Heightened awareness about stealthy network attacks designed to steal sensitive information -- what some call the "advanced persistent threat" -- is having an impact in raising security budgets and increasing executive management involvement in information technology, according to a survey published today.
The survey of 244 U.S.-based security professionals that was conducted by consultancy Enterprise Strategy Group (ESG) shows that the term "advanced persistent threat (APT)" is well understood by most, and 65% of the survey's respondents are concerned that APT attacks are undermining national security and the economy. The survey reveals that not only do security pros think APT is real, but 20% said "we are certain we have been targeted" and 39% said they were "fairly certain" their companies had been targeted.
The headlines about APT -- whether it be the RSA break-in related to SecurID or any other known APT attack -- is sounding alarms in the executive suite as well.

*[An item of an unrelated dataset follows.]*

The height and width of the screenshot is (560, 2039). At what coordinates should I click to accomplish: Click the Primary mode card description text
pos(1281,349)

This drumbeat of news is prompting the CEO, the chief financial officer, or others in executive management to take a range of actions impacting the IT department and the company. These include asking for risk metrics, beefing up employee training about APTs, hiring outside audits, and increasing security funding overall.

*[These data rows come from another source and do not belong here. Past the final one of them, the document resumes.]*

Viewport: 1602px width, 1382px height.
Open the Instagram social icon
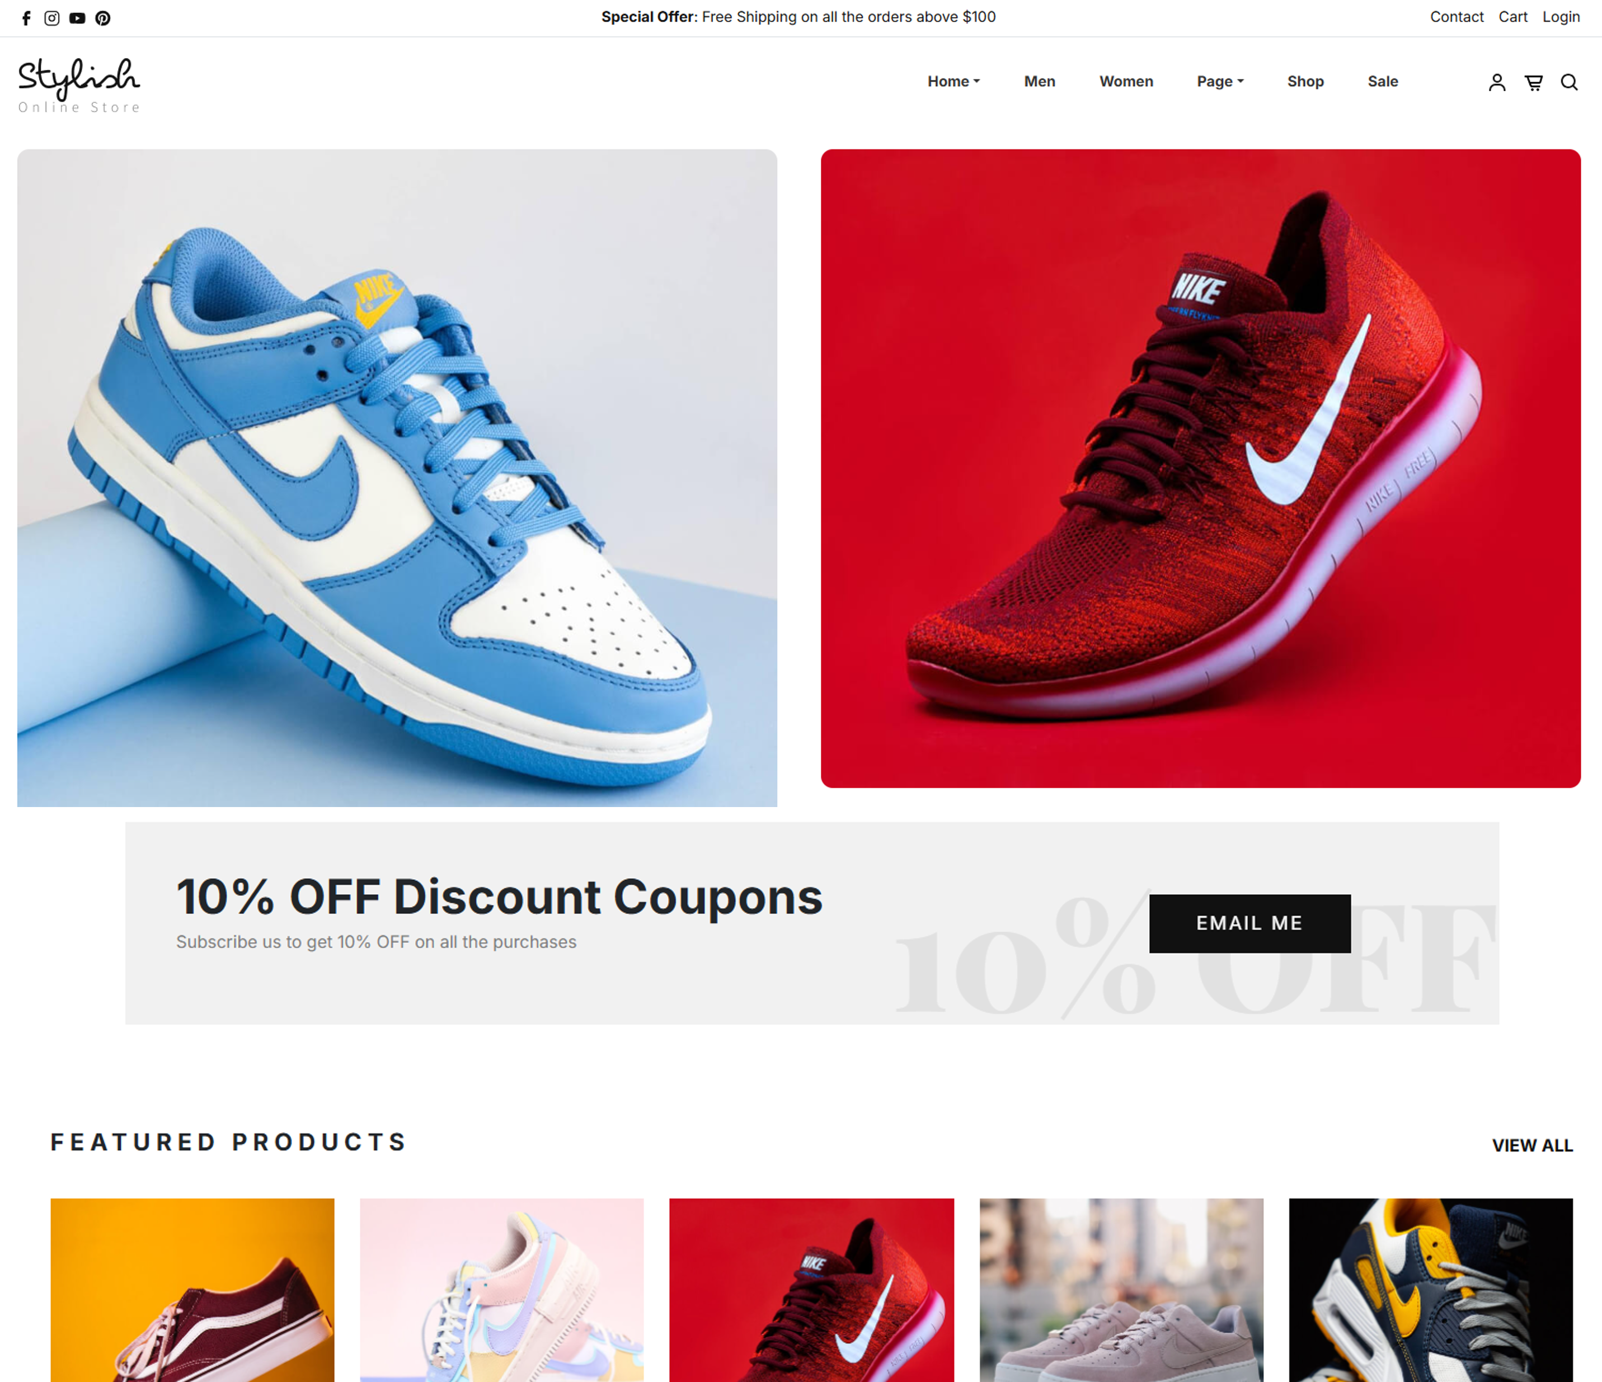[x=52, y=18]
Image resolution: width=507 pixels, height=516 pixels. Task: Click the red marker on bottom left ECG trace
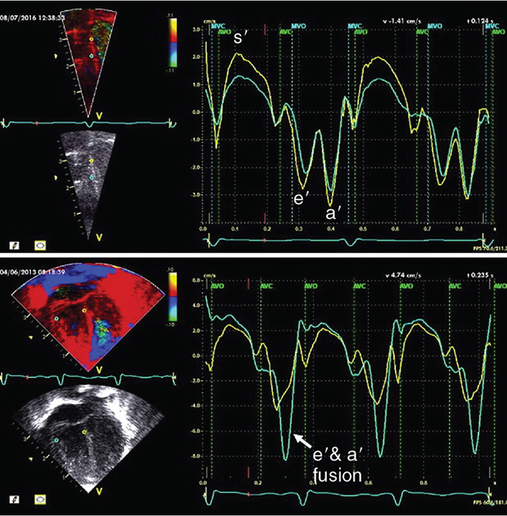click(x=28, y=377)
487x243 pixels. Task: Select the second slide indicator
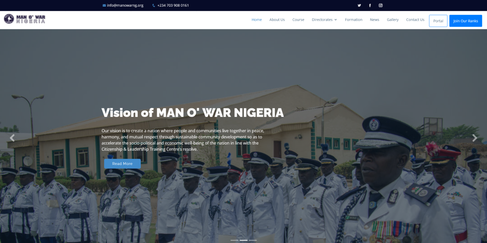(244, 240)
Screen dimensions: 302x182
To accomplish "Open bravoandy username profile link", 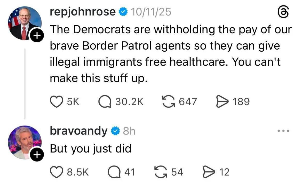I will [x=78, y=131].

In fact, 32% of the security professionals in the survey said the APT problem "will cause us to increase security spending by 6% to 10%" and 11% said spending would even increase more than 10%. Only 16% said there would be no increase, and 7% either didn't know or said it was too early to tell.
Jon Oltsik, an analyst at ESG who led the research on the survey, says one goal he had with it was simply to find out whether IT security professionals considered the term APT to be a "serious threat" or more of a "marketing term."
"They do think it's a serious threat. And in most large organizations, they think they have been targeted," Oltsik said.
Also worried about APTs, the C-level executives are more energetically interacting with the IT and security department in ways not often seen previously. They're asking for board-level presentations on APT preparedness, and are increasing meetings with the chief information security officers (CISO) or IT risk team.
"The CEO is actually going to the CISO and saying, 'Tell me what this is, and what do you need from us?'" Oltsik said. "They're saying, 'We need real metrics and an action plan.'"
The survey points out that some C-level executives are going around the internal IT and security people to some extent by asking for an outside evaluation of internal security.
Oltsik says he's a little skeptical that training of end users to successfully resist APT attacks, such as targeted phishing attempts, will be worth it. But he adds if that's the case, IT departments should consider finding better ways to monitor network behavior, detect system compromises and perhaps make use of technologies such as whitelisting to lock down systems.